## [Activity]
Retyping the records exactly, down to the last line, is the whole job.

#### Record excerpts ####

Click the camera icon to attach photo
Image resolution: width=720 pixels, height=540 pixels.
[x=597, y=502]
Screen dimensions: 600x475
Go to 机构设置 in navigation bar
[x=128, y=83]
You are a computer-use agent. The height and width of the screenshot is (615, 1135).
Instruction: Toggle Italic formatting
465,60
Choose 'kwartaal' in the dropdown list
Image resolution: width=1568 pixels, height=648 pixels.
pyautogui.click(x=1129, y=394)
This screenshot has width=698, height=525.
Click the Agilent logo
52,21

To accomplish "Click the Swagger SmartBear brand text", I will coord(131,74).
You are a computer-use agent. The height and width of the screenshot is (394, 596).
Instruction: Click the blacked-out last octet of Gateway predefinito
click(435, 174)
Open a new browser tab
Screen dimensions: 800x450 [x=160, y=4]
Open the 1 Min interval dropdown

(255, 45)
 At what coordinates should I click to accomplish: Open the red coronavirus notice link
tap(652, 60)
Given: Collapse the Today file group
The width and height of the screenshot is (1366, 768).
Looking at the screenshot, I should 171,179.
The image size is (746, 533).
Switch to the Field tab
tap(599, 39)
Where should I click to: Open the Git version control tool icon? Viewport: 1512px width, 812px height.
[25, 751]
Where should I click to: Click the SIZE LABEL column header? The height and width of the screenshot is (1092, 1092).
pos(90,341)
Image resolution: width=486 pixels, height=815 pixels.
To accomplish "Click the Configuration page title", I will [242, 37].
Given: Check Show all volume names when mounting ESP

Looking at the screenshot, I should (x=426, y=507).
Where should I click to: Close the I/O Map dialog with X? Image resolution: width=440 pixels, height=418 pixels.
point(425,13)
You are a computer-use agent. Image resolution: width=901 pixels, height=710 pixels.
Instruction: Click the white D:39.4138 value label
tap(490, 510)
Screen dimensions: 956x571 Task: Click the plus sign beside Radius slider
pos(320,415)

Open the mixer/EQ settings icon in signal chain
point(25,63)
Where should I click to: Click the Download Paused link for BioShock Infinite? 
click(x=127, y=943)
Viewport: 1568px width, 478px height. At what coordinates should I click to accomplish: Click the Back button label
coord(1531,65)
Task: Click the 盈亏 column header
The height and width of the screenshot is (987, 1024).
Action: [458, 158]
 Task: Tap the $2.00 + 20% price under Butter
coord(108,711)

####

## [Solution for this task]
Click the camera icon to attach photo
Image resolution: width=720 pixels, height=540 pixels.
[x=597, y=502]
Screen dimensions: 600x475
Go to 机构设置 in navigation bar
[x=128, y=83]
You are a computer-use agent. The height and width of the screenshot is (615, 1135).
Instruction: Toggle Italic formatting
465,60
Choose 'kwartaal' in the dropdown list
Image resolution: width=1568 pixels, height=648 pixels.
pyautogui.click(x=1129, y=394)
This screenshot has width=698, height=525.
Click the Agilent logo
52,21

To accomplish "Click the Swagger SmartBear brand text", I will coord(131,74).
You are a computer-use agent. The height and width of the screenshot is (394, 596).
Instruction: Click the blacked-out last octet of Gateway predefinito
click(435, 174)
Open a new browser tab
Screen dimensions: 800x450 [x=160, y=4]
Open the 1 Min interval dropdown

(255, 45)
 At what coordinates should I click to accomplish: Open the red coronavirus notice link
tap(652, 60)
Given: Collapse the Today file group
The width and height of the screenshot is (1366, 768).
Looking at the screenshot, I should 171,179.
The image size is (746, 533).
Switch to the Field tab
tap(599, 39)
Where should I click to: Open the Git version control tool icon? Viewport: 1512px width, 812px height.
[25, 751]
Where should I click to: Click the SIZE LABEL column header? The height and width of the screenshot is (1092, 1092).
pos(90,341)
Image resolution: width=486 pixels, height=815 pixels.
To accomplish "Click the Configuration page title", I will [242, 37].
Given: Check Show all volume names when mounting ESP

Looking at the screenshot, I should (x=426, y=507).
Where should I click to: Close the I/O Map dialog with X? Image resolution: width=440 pixels, height=418 pixels.
point(425,13)
You are a computer-use agent. Image resolution: width=901 pixels, height=710 pixels.
Instruction: Click the white D:39.4138 value label
tap(490, 510)
Screen dimensions: 956x571 Task: Click the plus sign beside Radius slider
pos(320,415)

Open the mixer/EQ settings icon in signal chain
point(25,63)
Where should I click to: Click the Download Paused link for BioShock Infinite? 
click(x=127, y=943)
Viewport: 1568px width, 478px height. At what coordinates should I click to accomplish: Click the Back button label
coord(1531,65)
Task: Click the 盈亏 column header
The height and width of the screenshot is (987, 1024).
Action: [458, 158]
 Task: Tap the $2.00 + 20% price under Butter
coord(108,711)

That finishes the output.